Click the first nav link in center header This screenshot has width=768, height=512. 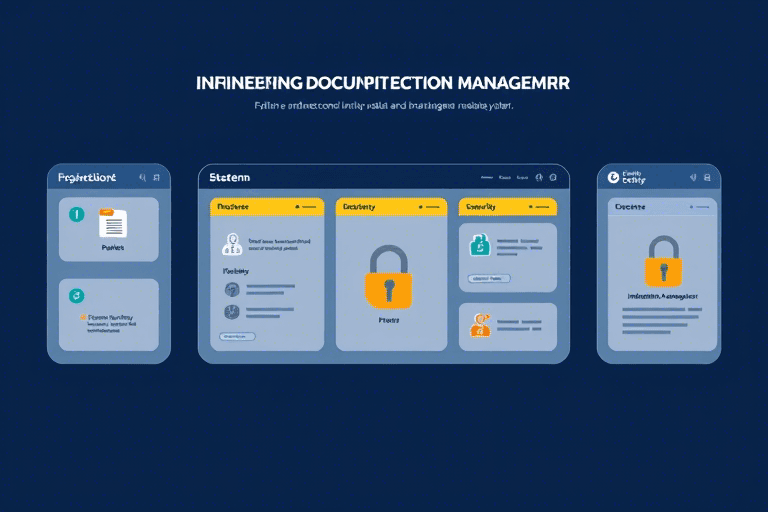pyautogui.click(x=487, y=177)
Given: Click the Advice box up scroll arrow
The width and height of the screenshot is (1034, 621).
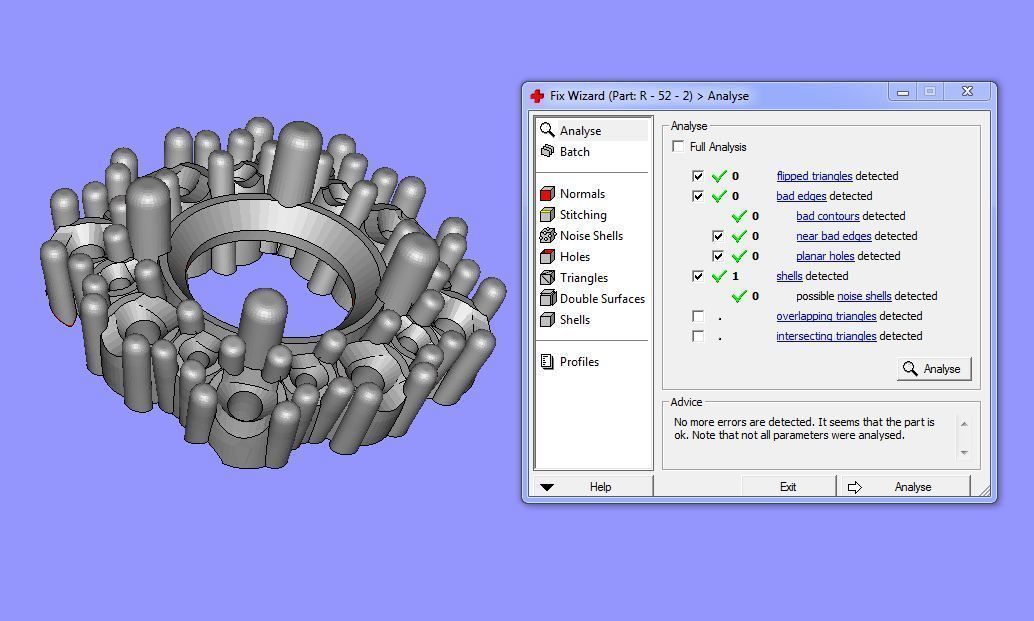Looking at the screenshot, I should [964, 424].
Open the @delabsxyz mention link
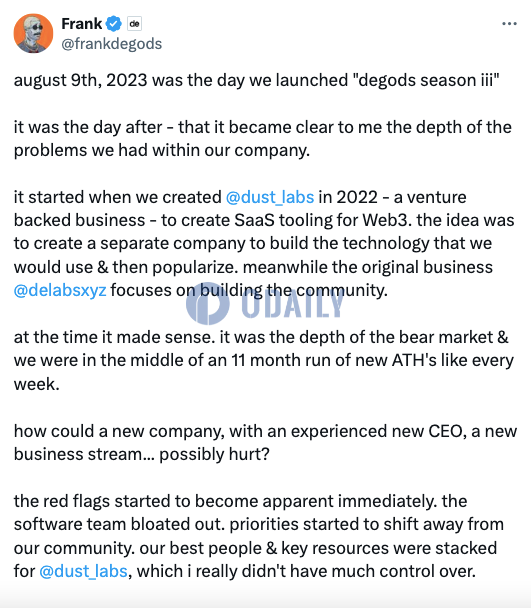Viewport: 531px width, 608px height. pos(60,290)

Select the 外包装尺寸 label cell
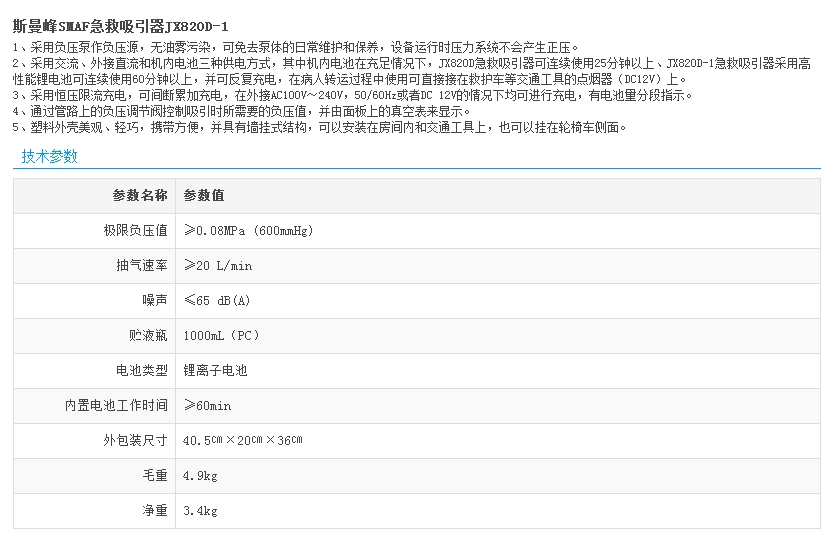pos(135,440)
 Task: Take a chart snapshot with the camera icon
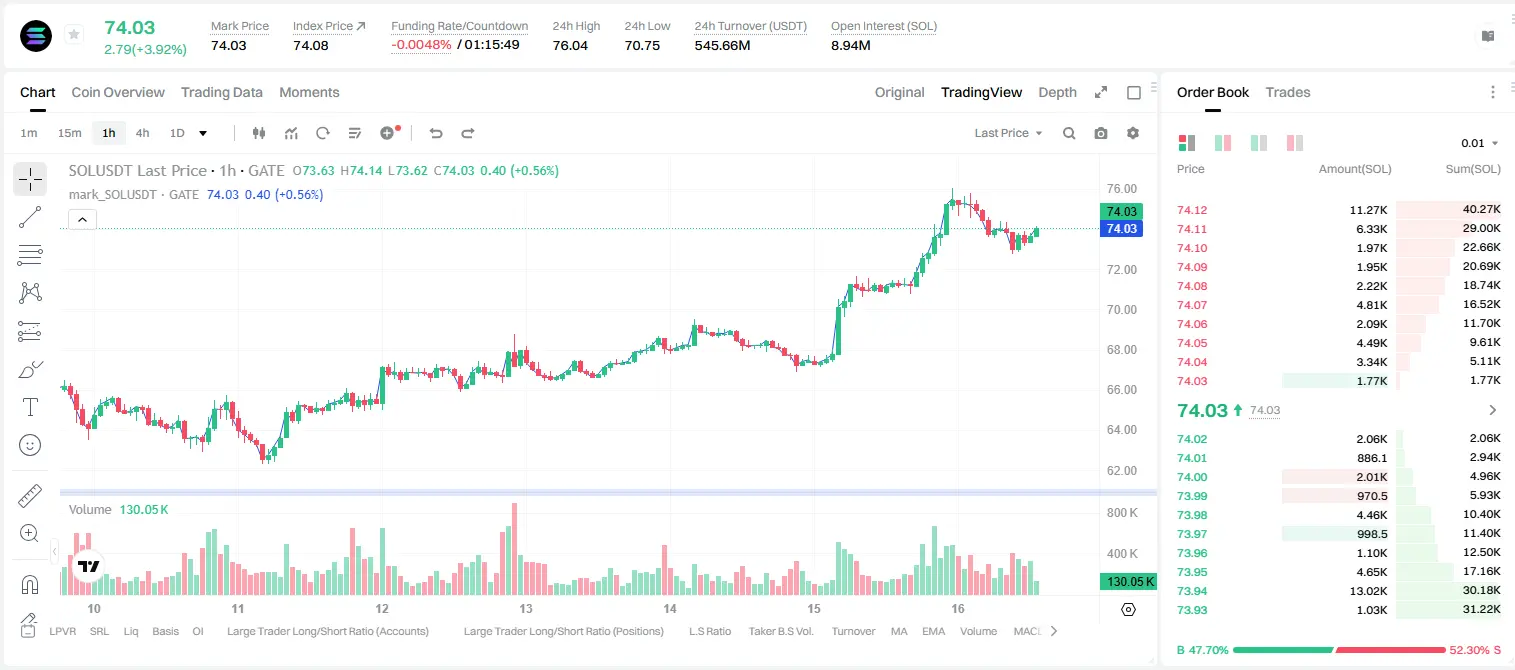[x=1101, y=133]
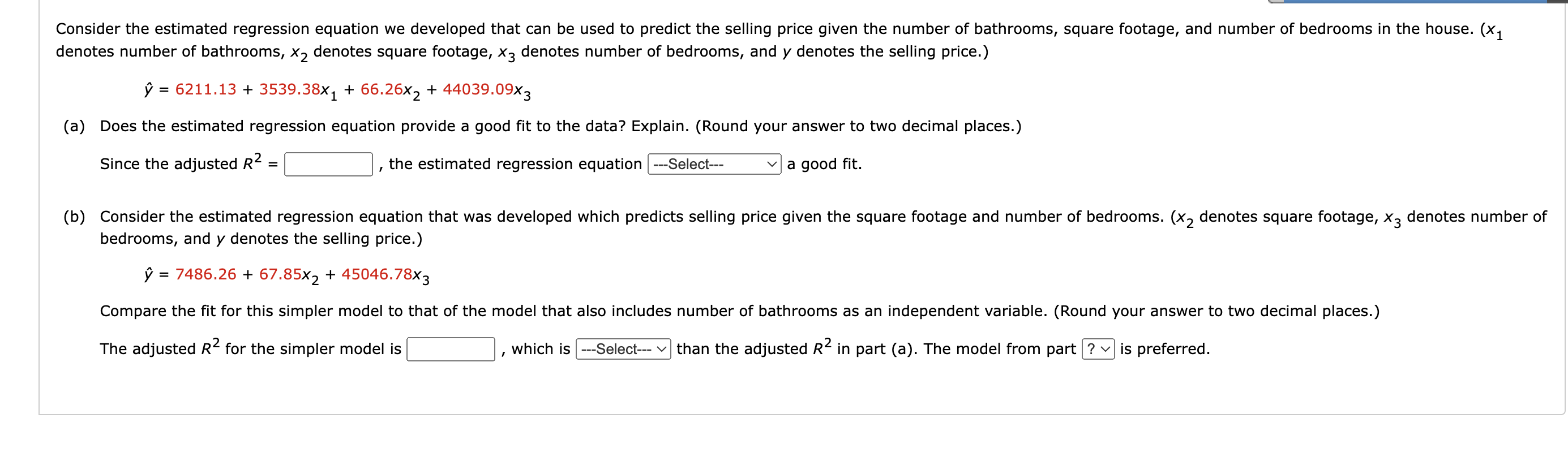Click the blue bar at the top right
The width and height of the screenshot is (1568, 457).
point(1415,2)
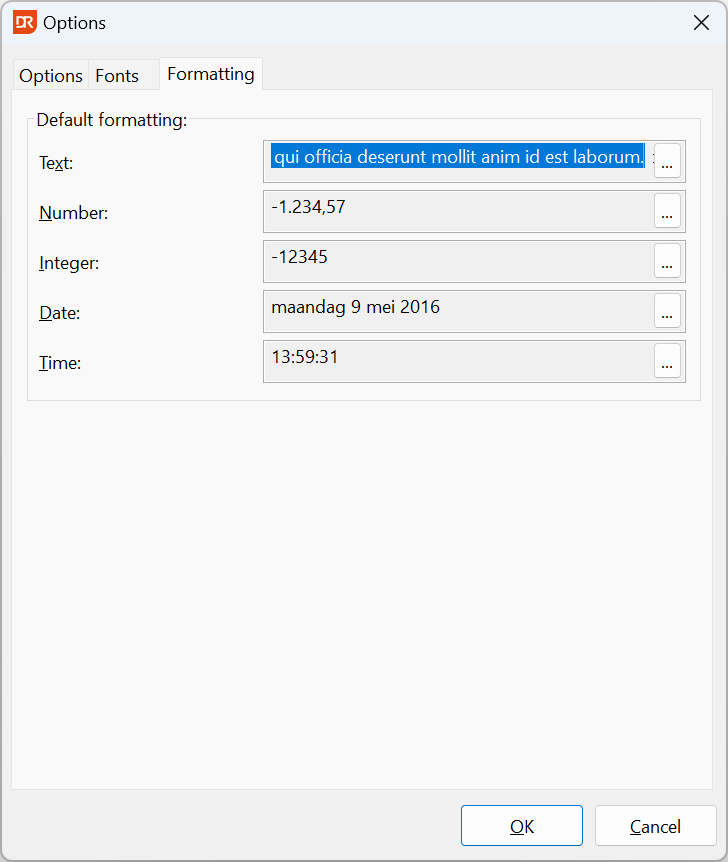Click the Integer sample field showing -12345
The width and height of the screenshot is (728, 862).
pos(459,261)
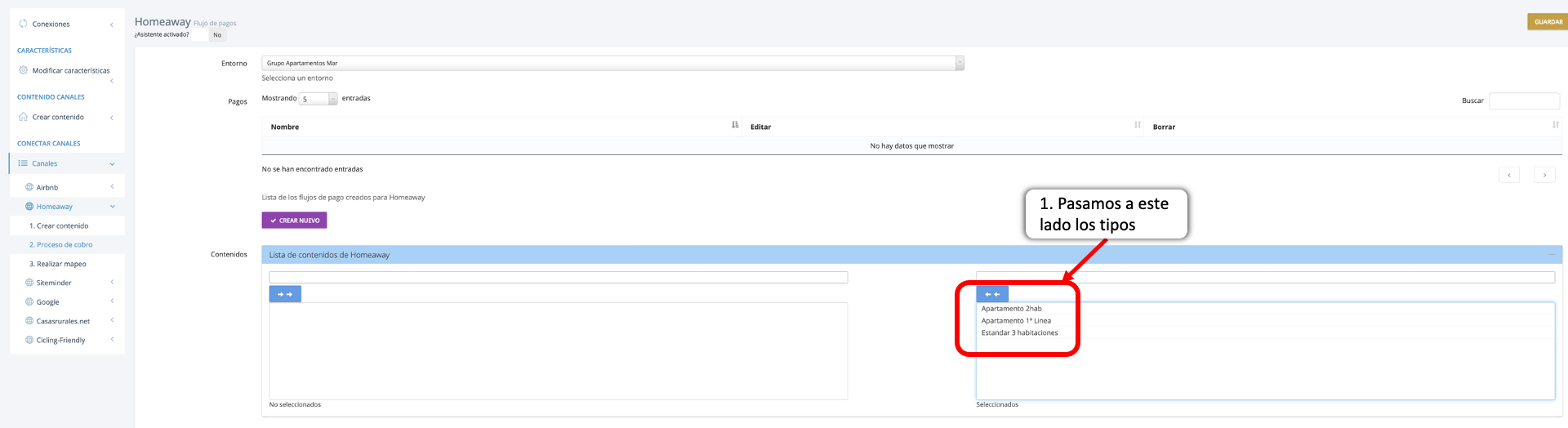
Task: Click the globe icon beside Siteminder
Action: tap(29, 283)
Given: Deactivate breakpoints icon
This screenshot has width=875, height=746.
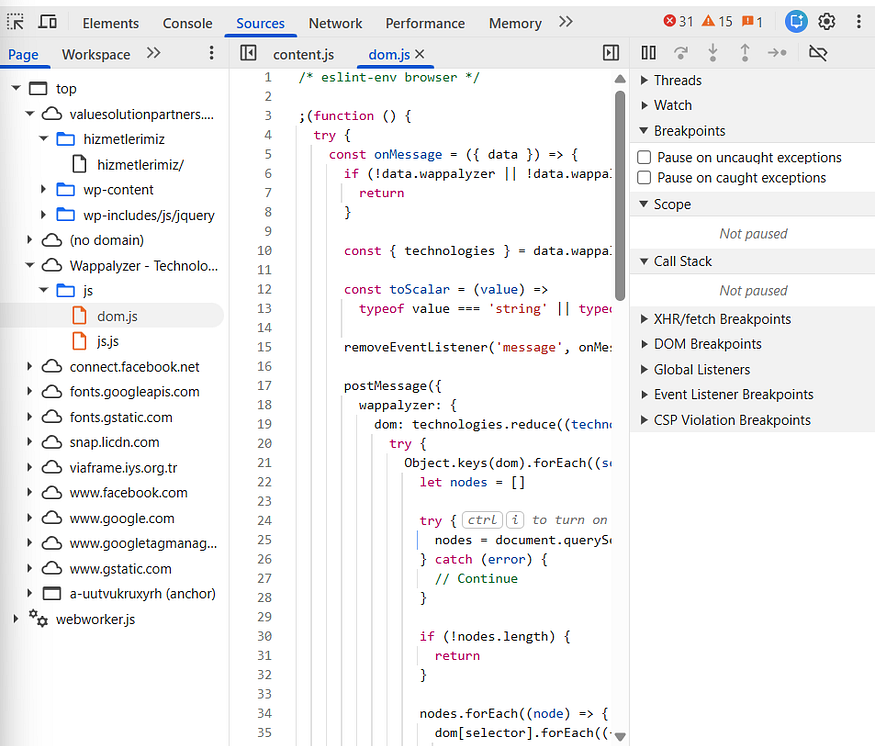Looking at the screenshot, I should tap(818, 53).
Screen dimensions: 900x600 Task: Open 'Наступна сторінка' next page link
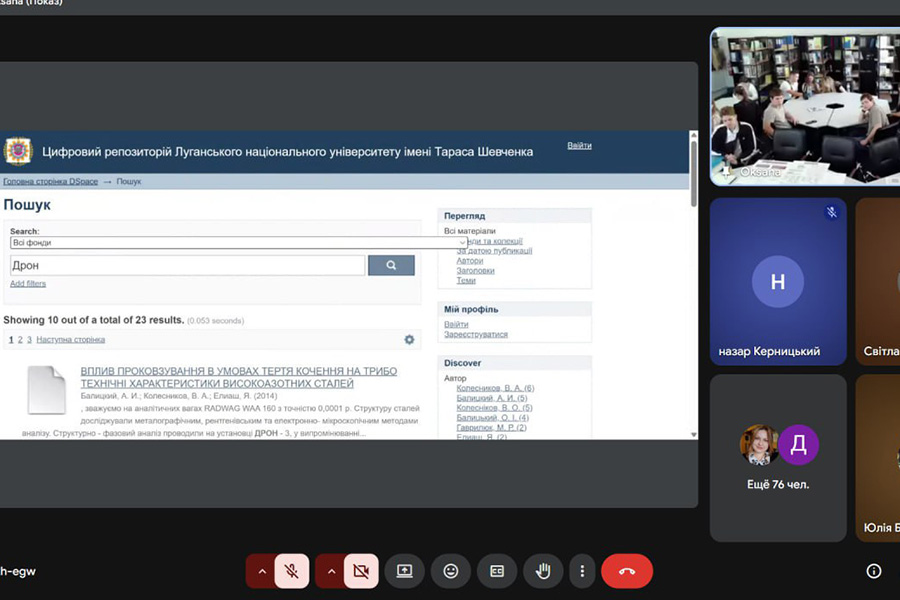coord(70,340)
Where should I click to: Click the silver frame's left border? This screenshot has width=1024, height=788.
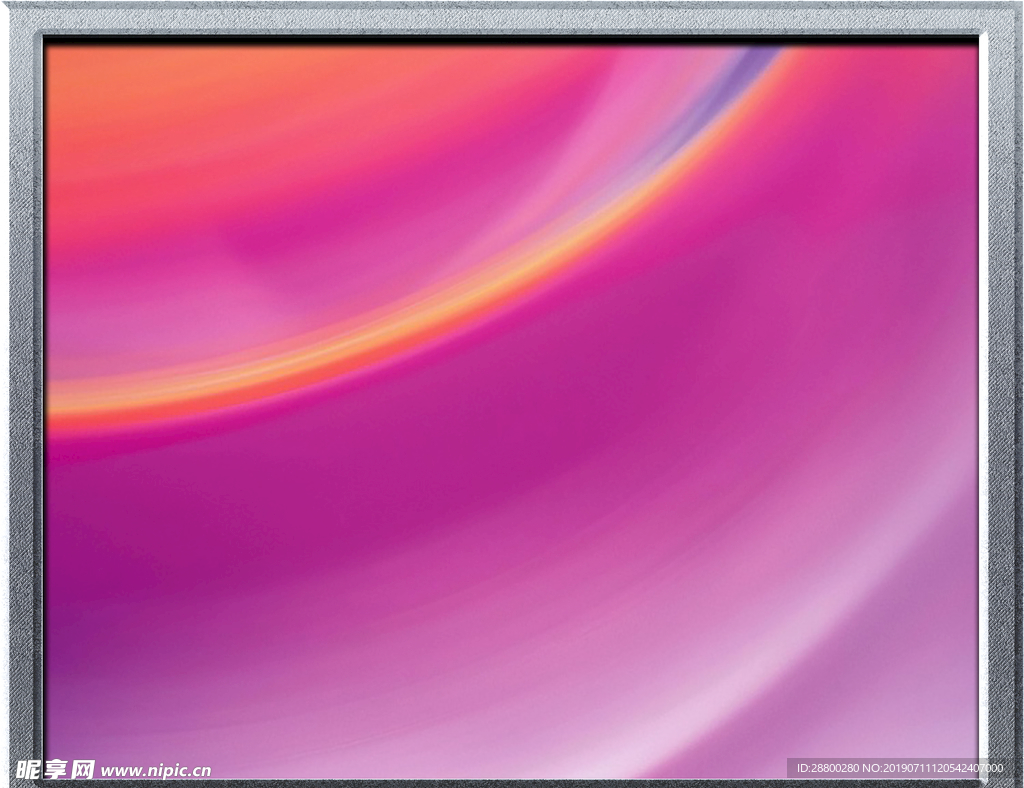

Your task -> All lines that contain the word "Given" should be copied from the listing.

Solution below ->
Given: Click the Advice box up scroll arrow
Given: Deactivate breakpoints icon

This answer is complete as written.